Ces tondus aveugles qui n'ont pas l'œil ( de la Vérité) s'emparent des vêtements que j'ai mis pour me voir bleu, jaune, rouge, blanc. Et si je les enlève pour aborder des domaines purs, voilà les apprentis qui aspirent aussitôt à la pureté ; et si j'enlève encore ce vêtement de pureté, les voilà tout perdus et frappés de stupeur; ils se mettent à courir comme fous, en disant que je suis nu ! Je leur dis alors : "Le reconnaissez-vous, enfin, l'homme en moi qui met les vêtements ?" Et soudain ils tournent la tête, et voilà qu'ils me connaissent. »
Qu'est-ce qui reste et à ce moment-là, qu'est-ce qui reste quand on s'est débarrassé de nos résidus ? Qu'est-ce qu'il reste quand on a enlevé tous ces oripeaux, ces masques, ces déguisement etc. Eh bien ce qui reste c'est un être humain.
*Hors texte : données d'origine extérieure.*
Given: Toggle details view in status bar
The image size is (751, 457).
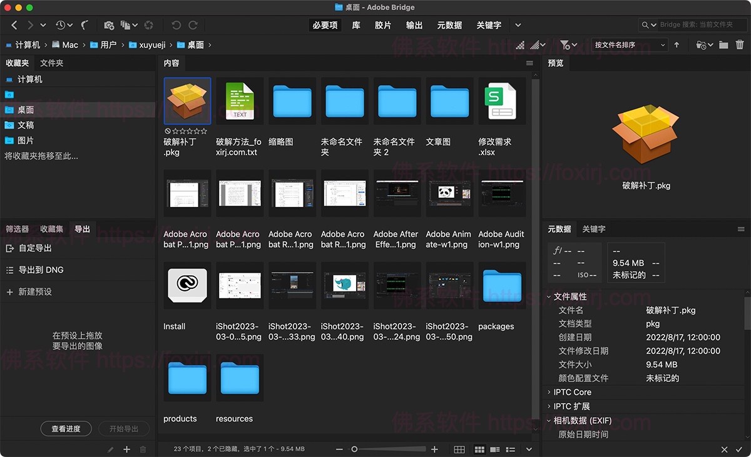Looking at the screenshot, I should click(494, 449).
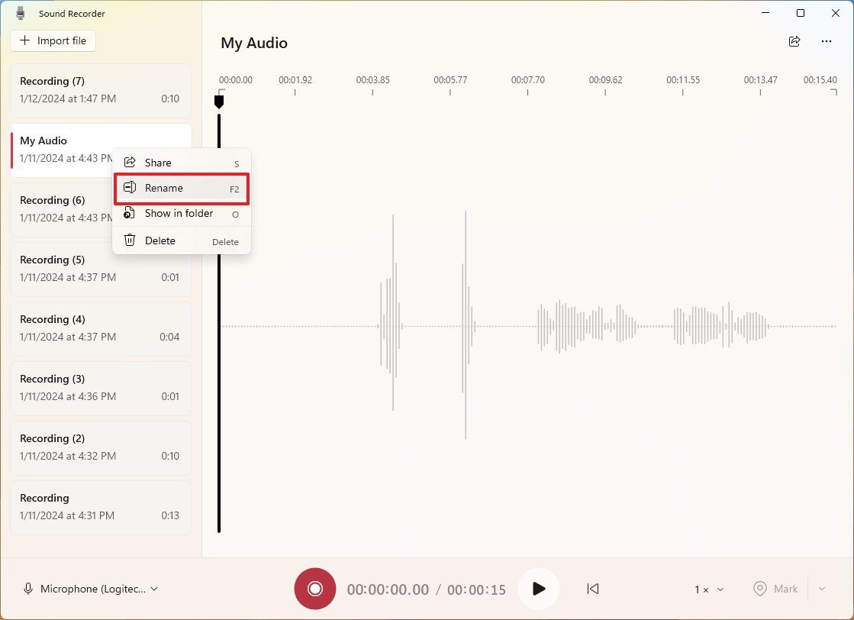Click the Sound Recorder app icon

coord(19,12)
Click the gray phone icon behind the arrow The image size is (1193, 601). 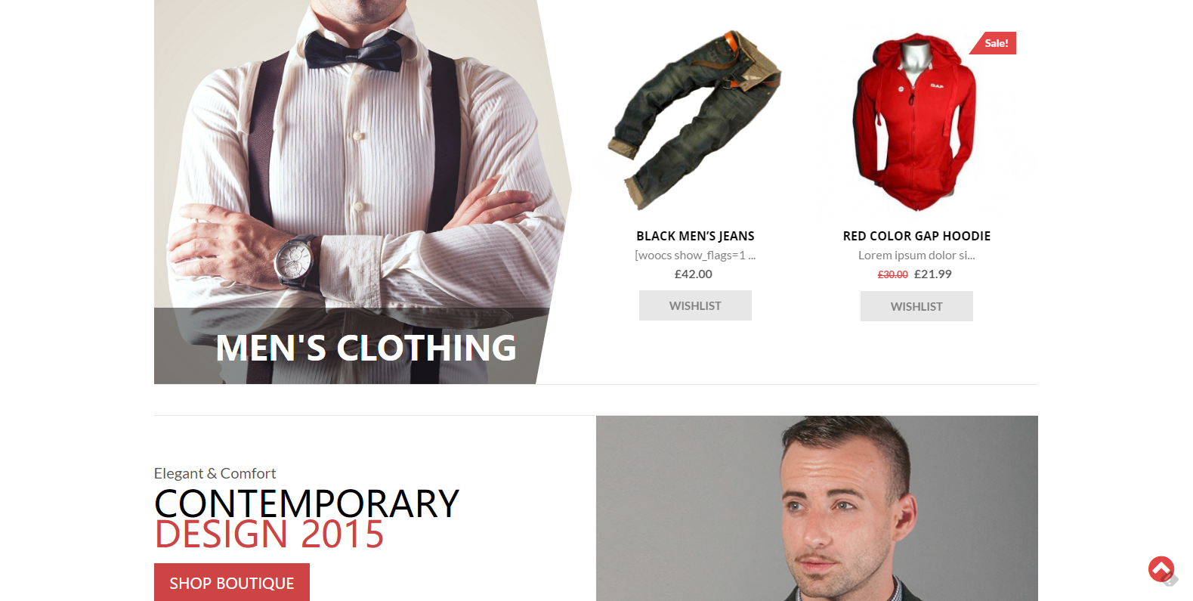[1171, 580]
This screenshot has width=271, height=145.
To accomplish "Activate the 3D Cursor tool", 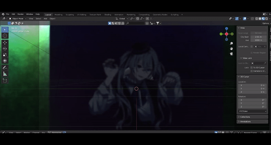I will point(5,36).
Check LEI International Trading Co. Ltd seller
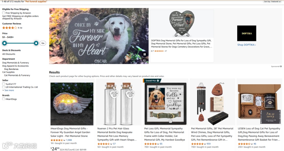Viewport: 284px width, 151px height. (x=3, y=87)
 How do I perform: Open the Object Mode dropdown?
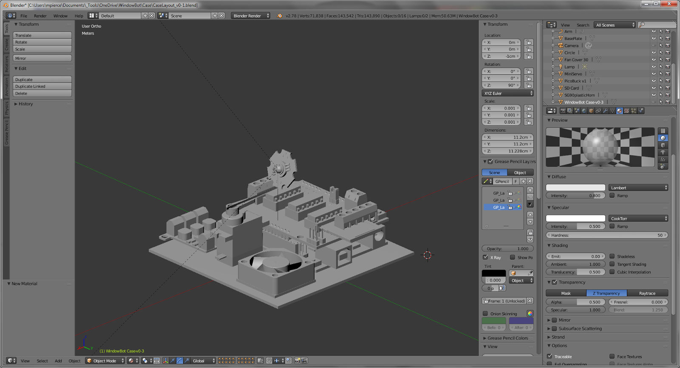(x=105, y=361)
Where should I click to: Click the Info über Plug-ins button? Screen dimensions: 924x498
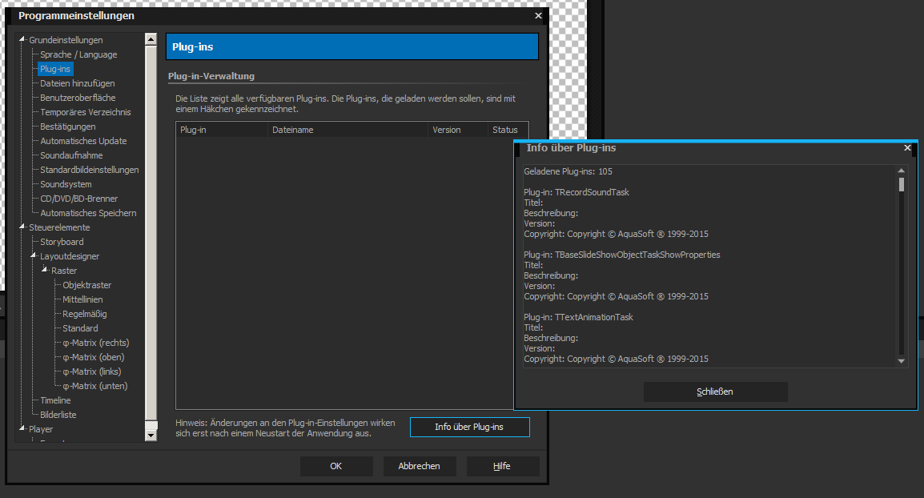click(x=469, y=427)
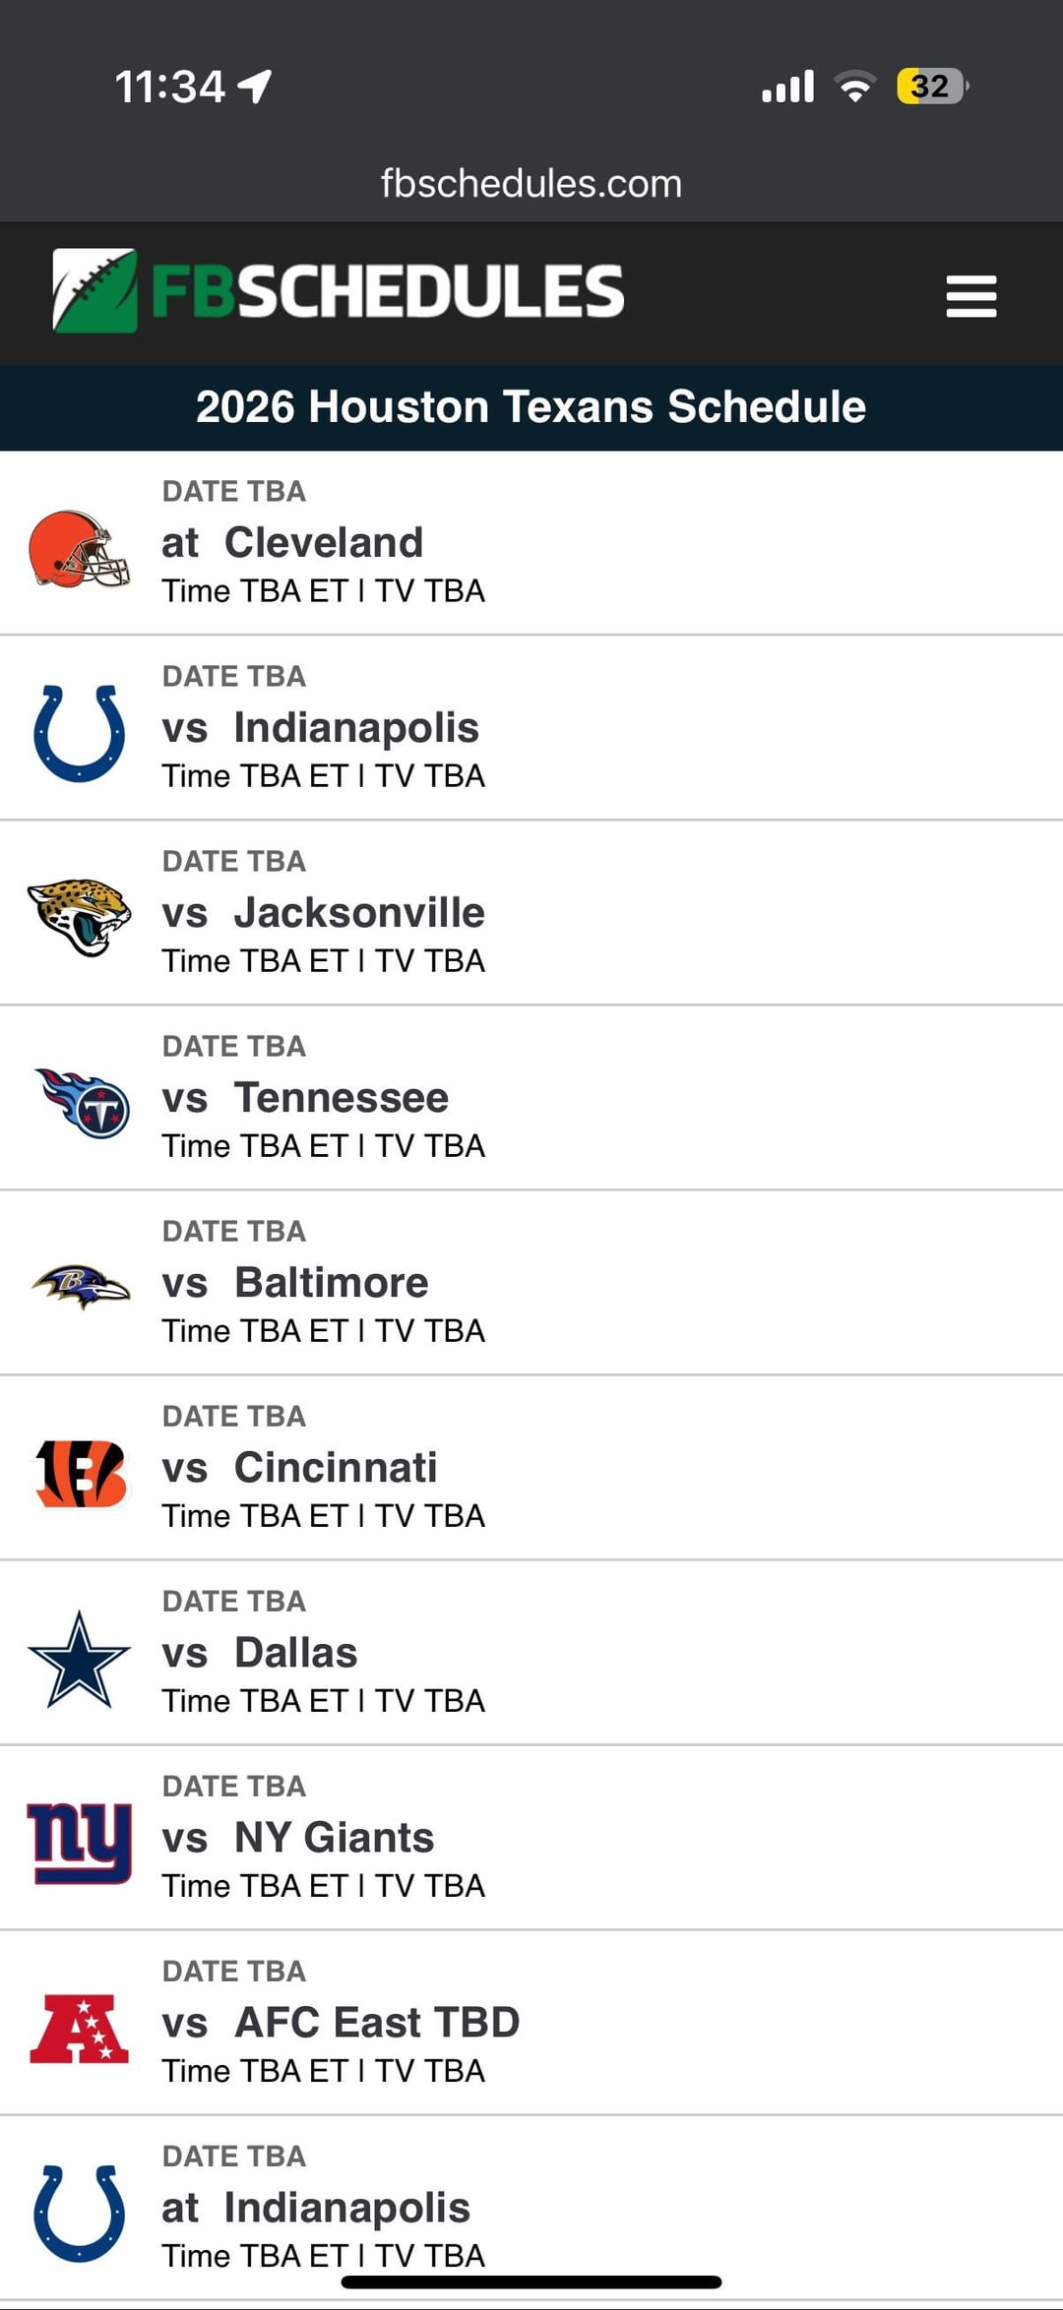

C’est de cela que nous parlons, cet être humain vous savez, c'était Harada Roshi qui nous disait « il y a une personne importante à rencontrer dans votre vie c'est vous-même » Nous-même, libéré de nos résidus, ayant quitté nos oripeaux : « Alors, montrez votre vie ; soyez là tout simplement » , nous-même en tant qu’ être humain.